JAKARTA (IndoTelko) – Rancangan Peraturan Pemerintah (RPP) tentang Transaksi Perdagangan Melalui Sistem Elektronik atau eCommerce diprediksi akan molor disahkan menjadi Peraturan Pemerintah (PP).
“Saya telah bertemu dengan Pak Thomas (Menteri Perdagangan/ Thomas T Lembong), sepertinya RPP eCommerce belum selesai pada tahun ini. Sejauh ini juga belum ada waktu peluncuran aturan,” ungkap Ketua Umum Asosiasi E-Commerce Indonesia (idEA) Daniel Tumiwa, kemarin.
Diungkapkannya, hal yang diatur dalam RPP itu sangat detail dan lengkap yang akan memperketat bisnis ini. Alhasil, dibutuhkan diskusi yang lebih intens dengan semua pemangku kepentingan untuk membahas RPP tersebut sebelum menjadi PP. (Baca juga: RPP eCommerce masih tarik ulur)
Direktur Jenderal Perdagangan Dalam Negeri Kementerian Perdagangan Sri Agustina menjelaskan tujuan adanya PP TPMSE untuk membangun consumer trust dan consumer confidence. (Baca juga: Pelaku usaha kritisi RPP eCommerce)

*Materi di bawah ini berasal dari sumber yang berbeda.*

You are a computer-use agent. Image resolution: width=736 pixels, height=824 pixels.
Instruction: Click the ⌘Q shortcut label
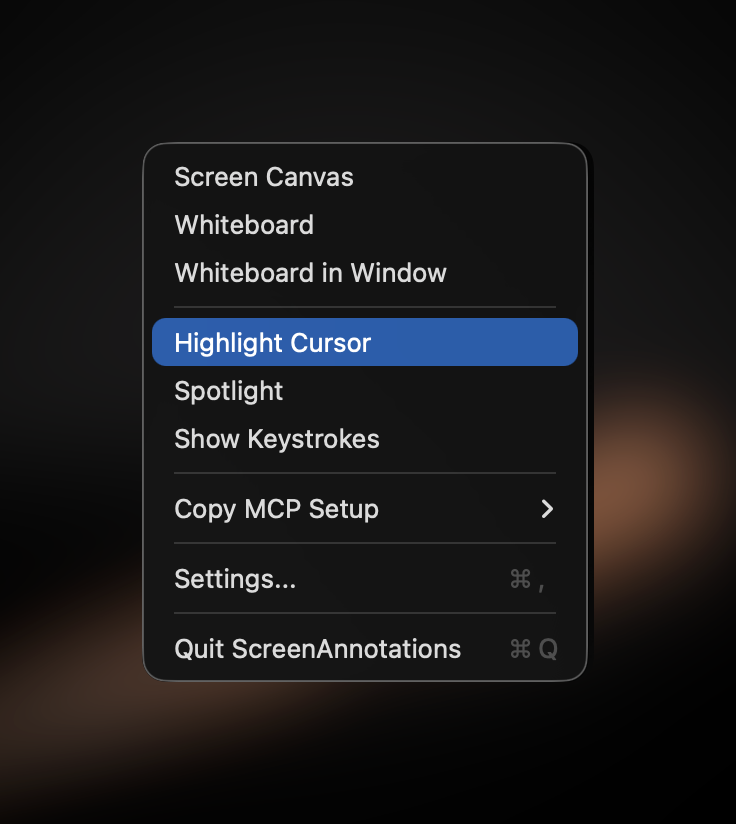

Aturan ini berisi hak dan kewajiban para pihak yang terlibat dalam transaksi perdagangan online, pelaku usaha, konsumen dan pemerintah. "RPP sudah disiapkan tapi banyak masukan dan masih perlu penyempurnaan," kata Sri.
Ditambahkannya, hal lain yang dibahasa di RPP tersebut adalah isu Daftar Negatif Investasi (DNI). Dalam Perpres No.39/2014 tentang DNI , barang kiriman itu melalui pos maupun elektronik itu tertutup untuk asing. Terhadap penghapusan dari DNI, Kemendag mengharapkan pembukaan investasi asing tidak sampai 100%.
Kaji
Pada kesempatan lain, Kepala Badan Koordinasi Penanaman Modal (BKPM) Franky Sibarani mengaku tengah mengkoordinasikan pembahasan panduan investasi, menerima usulan panduan investasi di sektor tersebut.
“Ada masukan yang menginginkan beberapa bidang usaha di sektor komunikasi dan informatika untuk dibuka. Ada juga yang menginginkan sektor perdagangan eceran melalui internet (eCommerce) agar tetap dialokasikan untuk PMDN dan tidak perlu diubah,” ujar Franky.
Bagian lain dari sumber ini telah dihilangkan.